1. Choose Your Conveyancer Carefully
Buying a property is a very personal thing, so you need to feel comfortable with the people who are working for you. Recommendations and reputations are great, but have a look at what they offer. The best conveyancers will go out of their way to make the process as transparent as possible, and some, such as Sam Conveyancing, provide you with an online account enabling you to track progress at every step with constantly updated information.

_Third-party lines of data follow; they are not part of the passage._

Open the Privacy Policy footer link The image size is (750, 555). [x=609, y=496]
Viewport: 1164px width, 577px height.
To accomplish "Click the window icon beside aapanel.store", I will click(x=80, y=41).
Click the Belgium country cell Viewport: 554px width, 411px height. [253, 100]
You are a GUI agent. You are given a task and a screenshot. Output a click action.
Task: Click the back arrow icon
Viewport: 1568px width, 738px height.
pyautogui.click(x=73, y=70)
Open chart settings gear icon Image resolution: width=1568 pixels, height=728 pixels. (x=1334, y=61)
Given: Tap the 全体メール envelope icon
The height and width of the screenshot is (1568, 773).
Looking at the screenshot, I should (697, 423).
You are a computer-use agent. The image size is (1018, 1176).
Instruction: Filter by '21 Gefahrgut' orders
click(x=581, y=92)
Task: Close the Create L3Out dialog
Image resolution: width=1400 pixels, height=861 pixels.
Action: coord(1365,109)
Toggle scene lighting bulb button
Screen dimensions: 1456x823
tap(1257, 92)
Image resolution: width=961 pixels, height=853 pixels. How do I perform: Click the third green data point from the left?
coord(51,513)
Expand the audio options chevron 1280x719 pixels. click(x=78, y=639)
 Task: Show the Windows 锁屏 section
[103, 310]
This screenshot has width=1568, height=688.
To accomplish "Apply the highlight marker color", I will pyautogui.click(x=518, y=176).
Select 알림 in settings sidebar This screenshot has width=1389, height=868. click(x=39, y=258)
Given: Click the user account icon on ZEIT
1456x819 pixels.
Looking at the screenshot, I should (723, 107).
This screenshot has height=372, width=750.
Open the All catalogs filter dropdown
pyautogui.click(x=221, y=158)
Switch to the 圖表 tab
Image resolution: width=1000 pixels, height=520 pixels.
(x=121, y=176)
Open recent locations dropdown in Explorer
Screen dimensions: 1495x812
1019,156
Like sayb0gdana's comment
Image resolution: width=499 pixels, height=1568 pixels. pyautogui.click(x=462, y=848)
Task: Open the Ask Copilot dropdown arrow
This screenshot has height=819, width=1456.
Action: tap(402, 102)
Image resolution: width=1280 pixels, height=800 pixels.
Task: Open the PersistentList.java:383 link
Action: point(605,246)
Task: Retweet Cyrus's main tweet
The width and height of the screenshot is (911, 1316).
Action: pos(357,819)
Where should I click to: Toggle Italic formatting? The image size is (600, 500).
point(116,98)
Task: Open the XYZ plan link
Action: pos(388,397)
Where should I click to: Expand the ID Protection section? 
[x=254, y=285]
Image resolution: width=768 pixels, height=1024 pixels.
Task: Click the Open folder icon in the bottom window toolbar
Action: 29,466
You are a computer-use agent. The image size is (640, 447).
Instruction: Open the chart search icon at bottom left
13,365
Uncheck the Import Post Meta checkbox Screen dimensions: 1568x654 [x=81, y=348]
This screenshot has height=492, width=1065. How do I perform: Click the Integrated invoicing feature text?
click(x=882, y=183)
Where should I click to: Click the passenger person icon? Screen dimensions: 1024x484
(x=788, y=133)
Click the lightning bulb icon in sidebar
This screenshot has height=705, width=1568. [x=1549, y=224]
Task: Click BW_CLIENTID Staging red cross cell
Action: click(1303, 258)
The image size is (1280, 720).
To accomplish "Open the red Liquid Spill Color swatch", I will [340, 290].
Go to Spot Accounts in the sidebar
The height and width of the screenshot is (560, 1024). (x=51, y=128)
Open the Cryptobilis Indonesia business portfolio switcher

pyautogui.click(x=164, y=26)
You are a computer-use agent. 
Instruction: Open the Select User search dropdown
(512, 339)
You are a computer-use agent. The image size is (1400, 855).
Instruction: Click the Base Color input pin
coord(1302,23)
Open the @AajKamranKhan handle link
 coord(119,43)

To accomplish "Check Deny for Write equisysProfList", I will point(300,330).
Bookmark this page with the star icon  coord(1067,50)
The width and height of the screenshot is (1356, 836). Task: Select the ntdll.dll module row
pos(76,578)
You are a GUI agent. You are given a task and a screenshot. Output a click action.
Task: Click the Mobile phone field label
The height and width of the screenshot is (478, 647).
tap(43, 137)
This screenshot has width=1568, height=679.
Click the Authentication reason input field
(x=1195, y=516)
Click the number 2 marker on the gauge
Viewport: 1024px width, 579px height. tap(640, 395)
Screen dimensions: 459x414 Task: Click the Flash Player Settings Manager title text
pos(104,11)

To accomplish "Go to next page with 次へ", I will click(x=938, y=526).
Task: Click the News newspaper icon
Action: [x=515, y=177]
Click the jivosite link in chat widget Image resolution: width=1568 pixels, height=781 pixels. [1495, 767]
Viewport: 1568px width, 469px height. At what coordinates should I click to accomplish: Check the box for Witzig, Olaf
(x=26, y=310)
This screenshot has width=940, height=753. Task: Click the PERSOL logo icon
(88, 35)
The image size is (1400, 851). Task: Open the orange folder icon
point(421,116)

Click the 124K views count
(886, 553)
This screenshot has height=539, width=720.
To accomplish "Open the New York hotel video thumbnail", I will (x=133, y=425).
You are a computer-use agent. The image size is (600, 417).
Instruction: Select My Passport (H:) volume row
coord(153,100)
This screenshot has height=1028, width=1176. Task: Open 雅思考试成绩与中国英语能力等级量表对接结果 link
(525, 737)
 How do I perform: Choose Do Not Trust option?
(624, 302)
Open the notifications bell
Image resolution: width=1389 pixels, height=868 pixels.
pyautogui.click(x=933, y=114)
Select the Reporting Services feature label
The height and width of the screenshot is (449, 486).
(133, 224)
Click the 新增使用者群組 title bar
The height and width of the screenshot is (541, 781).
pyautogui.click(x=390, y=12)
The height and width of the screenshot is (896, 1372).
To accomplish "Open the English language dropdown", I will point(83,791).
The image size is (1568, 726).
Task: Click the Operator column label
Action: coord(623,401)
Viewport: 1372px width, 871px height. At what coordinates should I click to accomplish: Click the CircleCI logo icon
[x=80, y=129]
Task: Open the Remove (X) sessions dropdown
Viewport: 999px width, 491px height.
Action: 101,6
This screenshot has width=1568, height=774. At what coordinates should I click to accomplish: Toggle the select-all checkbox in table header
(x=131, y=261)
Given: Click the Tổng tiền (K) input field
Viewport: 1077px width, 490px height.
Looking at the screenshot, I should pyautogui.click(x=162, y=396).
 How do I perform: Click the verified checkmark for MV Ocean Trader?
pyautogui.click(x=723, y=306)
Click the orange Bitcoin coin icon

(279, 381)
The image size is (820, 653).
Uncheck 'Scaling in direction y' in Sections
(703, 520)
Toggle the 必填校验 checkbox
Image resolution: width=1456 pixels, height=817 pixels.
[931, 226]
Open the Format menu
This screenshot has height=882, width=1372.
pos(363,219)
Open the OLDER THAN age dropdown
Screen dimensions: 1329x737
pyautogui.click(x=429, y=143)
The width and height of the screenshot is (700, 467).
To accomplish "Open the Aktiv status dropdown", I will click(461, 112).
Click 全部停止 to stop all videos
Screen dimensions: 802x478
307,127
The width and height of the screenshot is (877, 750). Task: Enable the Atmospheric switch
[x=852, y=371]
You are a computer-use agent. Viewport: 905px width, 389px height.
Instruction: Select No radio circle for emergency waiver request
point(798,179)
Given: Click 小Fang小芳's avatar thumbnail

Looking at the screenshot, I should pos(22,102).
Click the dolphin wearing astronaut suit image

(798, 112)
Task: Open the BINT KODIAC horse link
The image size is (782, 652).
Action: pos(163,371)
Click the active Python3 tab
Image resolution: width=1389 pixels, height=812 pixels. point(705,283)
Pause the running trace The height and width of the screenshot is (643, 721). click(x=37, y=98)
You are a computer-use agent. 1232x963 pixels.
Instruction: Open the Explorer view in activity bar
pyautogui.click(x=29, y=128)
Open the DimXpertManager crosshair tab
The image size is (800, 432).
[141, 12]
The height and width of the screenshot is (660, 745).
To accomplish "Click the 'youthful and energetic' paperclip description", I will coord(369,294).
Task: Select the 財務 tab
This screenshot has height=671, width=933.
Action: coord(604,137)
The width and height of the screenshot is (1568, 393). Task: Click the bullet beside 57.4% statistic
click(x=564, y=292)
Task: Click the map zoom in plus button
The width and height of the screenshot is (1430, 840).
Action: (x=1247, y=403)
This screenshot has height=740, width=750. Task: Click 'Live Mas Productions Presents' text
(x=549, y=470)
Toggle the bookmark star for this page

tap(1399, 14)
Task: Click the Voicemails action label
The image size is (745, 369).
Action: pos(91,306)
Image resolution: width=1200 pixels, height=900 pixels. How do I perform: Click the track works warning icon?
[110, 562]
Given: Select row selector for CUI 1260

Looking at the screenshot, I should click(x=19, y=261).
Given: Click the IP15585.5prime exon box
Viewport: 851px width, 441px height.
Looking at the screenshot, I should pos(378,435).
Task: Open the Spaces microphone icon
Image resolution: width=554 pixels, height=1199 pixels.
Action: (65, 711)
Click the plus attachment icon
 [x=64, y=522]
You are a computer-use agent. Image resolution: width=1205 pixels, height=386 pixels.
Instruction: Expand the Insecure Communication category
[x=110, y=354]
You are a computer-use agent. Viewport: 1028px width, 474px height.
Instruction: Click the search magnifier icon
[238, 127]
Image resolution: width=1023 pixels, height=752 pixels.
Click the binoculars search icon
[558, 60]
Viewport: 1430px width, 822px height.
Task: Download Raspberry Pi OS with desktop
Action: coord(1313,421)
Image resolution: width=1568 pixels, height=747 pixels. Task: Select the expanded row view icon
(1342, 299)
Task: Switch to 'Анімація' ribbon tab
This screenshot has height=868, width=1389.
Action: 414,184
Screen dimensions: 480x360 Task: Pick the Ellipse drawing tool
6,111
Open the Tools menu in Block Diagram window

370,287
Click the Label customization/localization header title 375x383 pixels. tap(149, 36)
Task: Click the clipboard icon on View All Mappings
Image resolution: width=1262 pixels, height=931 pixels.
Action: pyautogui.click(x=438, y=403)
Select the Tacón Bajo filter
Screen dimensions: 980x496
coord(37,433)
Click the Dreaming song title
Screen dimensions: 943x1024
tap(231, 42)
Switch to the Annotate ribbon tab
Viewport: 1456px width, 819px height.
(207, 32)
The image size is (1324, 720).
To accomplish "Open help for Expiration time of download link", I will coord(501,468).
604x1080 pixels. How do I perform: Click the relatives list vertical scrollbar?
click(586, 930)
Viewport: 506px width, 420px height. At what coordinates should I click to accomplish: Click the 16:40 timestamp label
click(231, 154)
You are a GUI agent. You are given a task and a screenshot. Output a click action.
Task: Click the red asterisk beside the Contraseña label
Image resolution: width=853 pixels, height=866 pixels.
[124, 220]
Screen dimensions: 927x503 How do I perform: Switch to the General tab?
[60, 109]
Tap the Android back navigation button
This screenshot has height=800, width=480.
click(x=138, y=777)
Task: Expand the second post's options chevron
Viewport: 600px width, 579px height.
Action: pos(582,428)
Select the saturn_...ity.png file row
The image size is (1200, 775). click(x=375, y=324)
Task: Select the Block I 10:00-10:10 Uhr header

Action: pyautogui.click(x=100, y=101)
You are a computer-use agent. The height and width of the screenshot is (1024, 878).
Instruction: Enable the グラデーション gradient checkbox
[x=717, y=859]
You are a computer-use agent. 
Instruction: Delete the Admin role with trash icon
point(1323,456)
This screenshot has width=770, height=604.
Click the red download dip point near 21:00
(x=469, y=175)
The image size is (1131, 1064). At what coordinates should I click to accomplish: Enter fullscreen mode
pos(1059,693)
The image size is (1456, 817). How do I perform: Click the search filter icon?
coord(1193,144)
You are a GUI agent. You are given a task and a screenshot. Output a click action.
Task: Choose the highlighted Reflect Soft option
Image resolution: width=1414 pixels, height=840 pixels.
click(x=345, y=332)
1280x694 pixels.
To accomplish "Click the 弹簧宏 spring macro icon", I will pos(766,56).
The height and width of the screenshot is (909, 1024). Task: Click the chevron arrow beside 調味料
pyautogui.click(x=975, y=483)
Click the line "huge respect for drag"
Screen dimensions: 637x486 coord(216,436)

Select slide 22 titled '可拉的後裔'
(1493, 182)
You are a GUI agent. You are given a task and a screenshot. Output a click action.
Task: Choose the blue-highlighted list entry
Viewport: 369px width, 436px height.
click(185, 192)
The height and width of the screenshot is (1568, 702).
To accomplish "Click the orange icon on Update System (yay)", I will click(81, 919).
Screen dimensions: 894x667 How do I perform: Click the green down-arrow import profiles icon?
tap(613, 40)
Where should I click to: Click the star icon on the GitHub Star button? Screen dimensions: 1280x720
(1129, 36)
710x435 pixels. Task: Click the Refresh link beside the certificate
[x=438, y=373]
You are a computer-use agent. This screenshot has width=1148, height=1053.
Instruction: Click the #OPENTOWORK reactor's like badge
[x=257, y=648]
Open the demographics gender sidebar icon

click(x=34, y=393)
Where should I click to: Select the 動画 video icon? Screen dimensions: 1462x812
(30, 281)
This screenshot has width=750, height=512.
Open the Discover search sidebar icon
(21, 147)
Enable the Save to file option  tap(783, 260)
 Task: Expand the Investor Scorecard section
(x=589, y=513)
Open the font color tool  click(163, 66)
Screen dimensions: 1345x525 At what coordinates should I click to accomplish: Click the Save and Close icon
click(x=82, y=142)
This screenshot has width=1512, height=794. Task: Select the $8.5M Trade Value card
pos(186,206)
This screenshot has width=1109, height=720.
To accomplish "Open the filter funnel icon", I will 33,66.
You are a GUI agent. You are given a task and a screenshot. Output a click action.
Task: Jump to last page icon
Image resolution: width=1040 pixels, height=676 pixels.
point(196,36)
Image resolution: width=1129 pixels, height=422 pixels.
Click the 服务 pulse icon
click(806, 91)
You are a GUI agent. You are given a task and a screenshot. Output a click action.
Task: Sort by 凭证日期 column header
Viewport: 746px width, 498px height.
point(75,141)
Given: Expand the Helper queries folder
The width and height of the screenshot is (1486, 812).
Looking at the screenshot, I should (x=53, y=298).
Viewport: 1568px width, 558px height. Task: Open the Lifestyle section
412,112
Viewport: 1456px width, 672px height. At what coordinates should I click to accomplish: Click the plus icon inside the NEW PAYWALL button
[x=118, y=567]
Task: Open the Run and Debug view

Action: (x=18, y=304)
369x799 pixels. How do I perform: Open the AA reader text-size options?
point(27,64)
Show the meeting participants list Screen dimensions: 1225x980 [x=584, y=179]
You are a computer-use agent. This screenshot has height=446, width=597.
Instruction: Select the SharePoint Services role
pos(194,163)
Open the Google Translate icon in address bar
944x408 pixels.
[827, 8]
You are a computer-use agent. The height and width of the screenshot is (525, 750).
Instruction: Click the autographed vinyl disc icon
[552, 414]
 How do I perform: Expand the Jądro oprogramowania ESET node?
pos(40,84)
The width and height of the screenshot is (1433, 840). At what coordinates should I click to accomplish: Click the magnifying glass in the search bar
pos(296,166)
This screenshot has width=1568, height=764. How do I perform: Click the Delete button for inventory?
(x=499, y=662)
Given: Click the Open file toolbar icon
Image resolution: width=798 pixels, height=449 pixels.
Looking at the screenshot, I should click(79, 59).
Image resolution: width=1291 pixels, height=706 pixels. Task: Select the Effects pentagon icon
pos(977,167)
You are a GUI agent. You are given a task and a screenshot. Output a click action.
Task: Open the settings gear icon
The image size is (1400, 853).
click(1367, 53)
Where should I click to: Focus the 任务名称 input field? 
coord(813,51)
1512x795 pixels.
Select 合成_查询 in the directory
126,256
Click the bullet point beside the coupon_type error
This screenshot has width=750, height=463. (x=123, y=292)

2. Choose Your Buyer or Seller Just as Carefully
The highest bid isn’t necessarily the best bid. There are many other considerations like the length and complexity of any chain, whether your buyer is a cash purchaser and the nature of the property you’re buying: for example, its age, its location and whether it is freehold or leasehold.
3. Keep Organised
Conveyancing involves enormous amounts of paperwork, even in the digital age. You can’t control how other parties organise their paperwork, but you can make sure that yours is up-to-date and easily accessible. That includes even documents you might not consider important – pay-slips, tax returns, gas and electrical certificates, receipts for repairs or modifications done. When your conveyancer asks you for them, make sure you can supply them without delay.
4. If in Doubt, Ask
Your conveyancer doesn’t expect you to be an expert, and sometimes they might slip into the jargon of their profession. If there is anything you don’t understand, or something you don’t like the sound of, then speak up. Don’t be afraid to ask a question as often as you need until you understand the answer. Buying and selling is a big deal. Make sure you know what is happening, what it means and where you stand – at all times.